━━━━━ SUPPLIED MATERIAL ━━━━━
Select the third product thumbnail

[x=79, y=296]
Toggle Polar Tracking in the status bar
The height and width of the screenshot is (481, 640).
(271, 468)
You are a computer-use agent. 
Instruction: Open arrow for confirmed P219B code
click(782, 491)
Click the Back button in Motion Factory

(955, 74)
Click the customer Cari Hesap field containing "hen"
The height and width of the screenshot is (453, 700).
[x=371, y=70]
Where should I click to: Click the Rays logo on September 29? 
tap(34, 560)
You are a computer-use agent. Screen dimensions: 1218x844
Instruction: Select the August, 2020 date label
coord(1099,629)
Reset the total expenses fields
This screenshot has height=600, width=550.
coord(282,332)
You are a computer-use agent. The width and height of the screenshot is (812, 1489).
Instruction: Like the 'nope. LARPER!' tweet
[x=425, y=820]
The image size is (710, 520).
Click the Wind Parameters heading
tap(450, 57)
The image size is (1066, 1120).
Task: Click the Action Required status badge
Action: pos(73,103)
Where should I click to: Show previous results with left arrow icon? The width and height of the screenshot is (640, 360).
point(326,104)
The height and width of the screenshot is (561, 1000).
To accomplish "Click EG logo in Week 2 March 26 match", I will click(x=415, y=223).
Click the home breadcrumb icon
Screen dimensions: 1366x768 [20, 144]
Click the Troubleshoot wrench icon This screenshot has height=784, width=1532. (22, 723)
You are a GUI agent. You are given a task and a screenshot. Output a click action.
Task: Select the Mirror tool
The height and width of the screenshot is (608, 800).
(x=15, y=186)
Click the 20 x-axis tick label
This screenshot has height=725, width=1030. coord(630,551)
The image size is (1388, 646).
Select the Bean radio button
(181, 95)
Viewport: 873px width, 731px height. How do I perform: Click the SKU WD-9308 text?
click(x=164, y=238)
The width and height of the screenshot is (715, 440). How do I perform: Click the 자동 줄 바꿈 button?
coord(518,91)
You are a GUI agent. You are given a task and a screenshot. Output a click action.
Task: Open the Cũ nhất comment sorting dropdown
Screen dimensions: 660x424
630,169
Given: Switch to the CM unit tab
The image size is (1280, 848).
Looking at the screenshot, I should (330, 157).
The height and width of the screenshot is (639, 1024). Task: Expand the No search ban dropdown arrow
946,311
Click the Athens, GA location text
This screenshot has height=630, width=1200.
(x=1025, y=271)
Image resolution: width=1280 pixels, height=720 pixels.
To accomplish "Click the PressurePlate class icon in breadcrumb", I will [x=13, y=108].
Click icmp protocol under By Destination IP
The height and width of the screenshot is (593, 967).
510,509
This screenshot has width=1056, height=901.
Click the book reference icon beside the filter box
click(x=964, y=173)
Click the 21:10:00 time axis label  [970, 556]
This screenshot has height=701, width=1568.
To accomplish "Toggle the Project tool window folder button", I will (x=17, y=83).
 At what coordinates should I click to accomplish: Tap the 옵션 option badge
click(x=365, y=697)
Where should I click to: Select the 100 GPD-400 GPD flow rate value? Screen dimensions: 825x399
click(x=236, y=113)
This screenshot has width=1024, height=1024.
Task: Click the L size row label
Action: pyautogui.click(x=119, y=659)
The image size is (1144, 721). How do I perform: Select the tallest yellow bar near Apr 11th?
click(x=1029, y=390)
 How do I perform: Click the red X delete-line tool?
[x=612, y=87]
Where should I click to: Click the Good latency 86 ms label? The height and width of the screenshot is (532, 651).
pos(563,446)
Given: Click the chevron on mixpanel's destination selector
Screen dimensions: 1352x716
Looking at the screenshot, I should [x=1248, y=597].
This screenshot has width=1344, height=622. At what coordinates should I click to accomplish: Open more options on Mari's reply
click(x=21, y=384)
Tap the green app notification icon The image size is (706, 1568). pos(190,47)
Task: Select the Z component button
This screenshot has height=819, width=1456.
━━━━━
→ WORK REQUEST
Among the lines of the material, find those holding the word "computer" and return them.

→ ANSWER BOX
You are a computer-use agent. 
You are a computer-use agent. Screen dimensions: 1218x844
You are a computer-use agent. The width and height of the screenshot is (812, 1489).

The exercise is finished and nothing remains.